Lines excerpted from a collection
--------------------------------------------------

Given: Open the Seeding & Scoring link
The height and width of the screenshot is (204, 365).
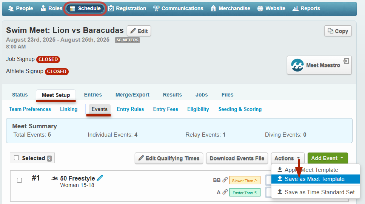Looking at the screenshot, I should tap(240, 109).
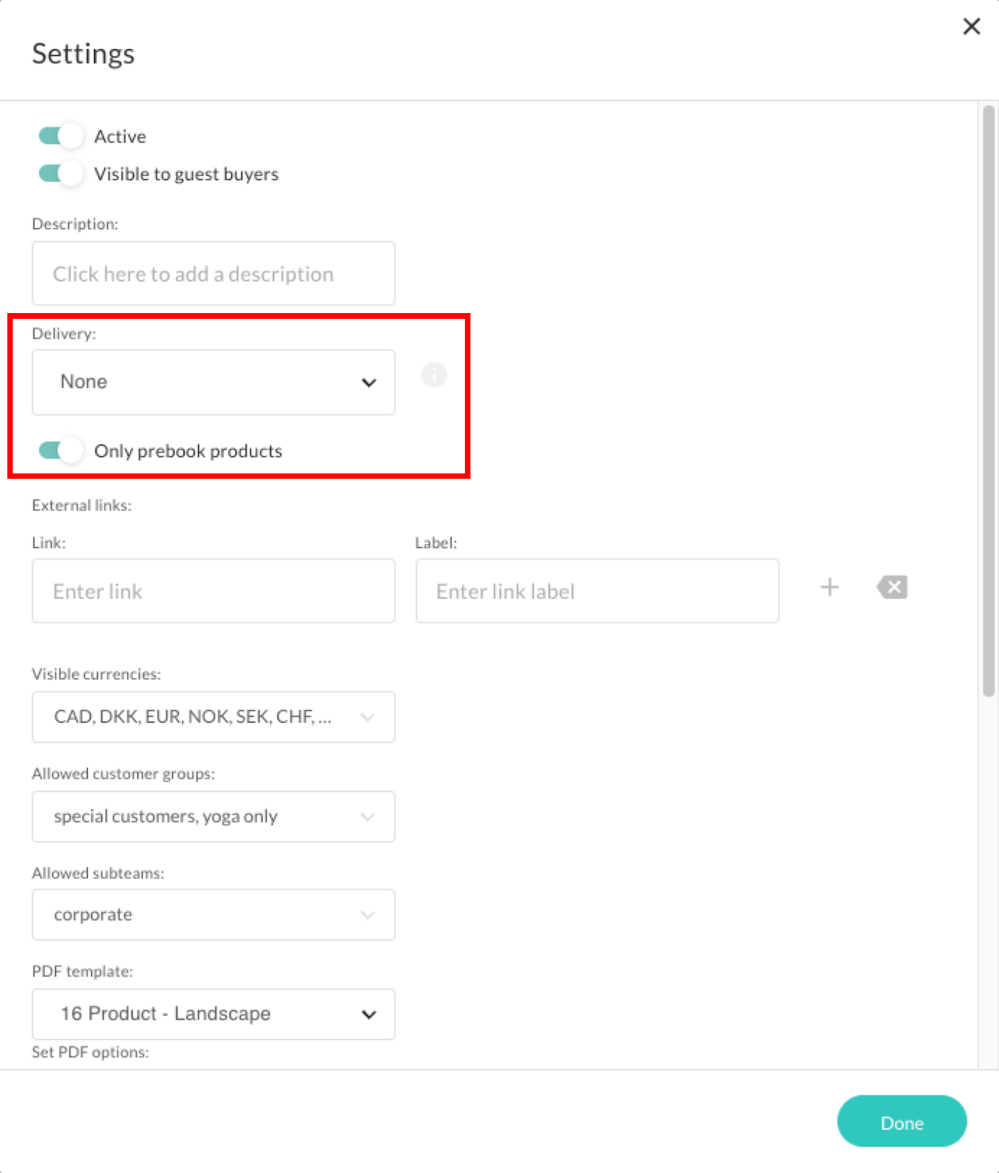This screenshot has width=999, height=1173.
Task: Turn off the Active toggle
Action: pyautogui.click(x=60, y=136)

--------------------------------------------------

* [Stated exercise] Write out all of the lines above exactly as they appear, leaving out the pictures.

* [Answer to this task]
Given: Open the Seeding & Scoring link
The height and width of the screenshot is (204, 365).
Looking at the screenshot, I should tap(240, 109).
This screenshot has width=999, height=1173.
Task: Turn off the Active toggle
Action: pyautogui.click(x=60, y=136)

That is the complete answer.